PAGASA Observatory
- Alternative names: PAGASA Astronomical Observatory
- Organization: Philippine Atmospheric, Geophysical and Astronomical Services Administration
- Location: Quezon City, Philippines
- Coordinates: 14°39′04″N 121°04′20″E﻿ / ﻿14.65109°N 121.07232°E
- Established: 1954

Telescopes
- Diameter: 45cm
- Imaging: Computer-based
- Type of Telescope: Cassegrain reflector

= PAGASA Observatory =

Astronomical observatory in Quezon City, Philippines

The PAGASA Astronomical Observatory, also known as the PAGASA Observatory, is an astronomical observatory in Quezon City, Metro Manila, Philippines, within the University of the Philippines Diliman campus. Established in 1954 and managed by the Philippine Atmospheric, Geophysical and Astronomical Services Administration (PAGASA), the facility hosts the largest operational telescope in the Philippines.

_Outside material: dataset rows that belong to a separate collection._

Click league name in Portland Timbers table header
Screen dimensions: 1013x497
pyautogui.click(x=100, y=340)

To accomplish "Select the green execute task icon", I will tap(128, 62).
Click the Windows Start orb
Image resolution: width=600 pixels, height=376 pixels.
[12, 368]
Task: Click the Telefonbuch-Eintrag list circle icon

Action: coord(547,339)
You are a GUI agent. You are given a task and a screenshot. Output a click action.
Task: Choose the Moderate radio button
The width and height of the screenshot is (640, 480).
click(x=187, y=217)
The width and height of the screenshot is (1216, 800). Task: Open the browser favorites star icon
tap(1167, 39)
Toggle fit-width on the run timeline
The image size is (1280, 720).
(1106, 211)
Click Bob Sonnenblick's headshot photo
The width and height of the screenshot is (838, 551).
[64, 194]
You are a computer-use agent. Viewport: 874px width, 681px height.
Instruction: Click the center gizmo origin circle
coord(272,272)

The facility's observatory dome hosts a computer-based 45 cm Cassegrain reflector telescope installed at the site in May 2001 and donated by the Japanese government through a cultural aid grant. Before this period, the observatory used a 30 cm reflector-type telescope. The current telescope is often used for CCD imaging of stars.

The PAGASA Observatory was opened for public use on February 16, 2003, during National Astronomy Week.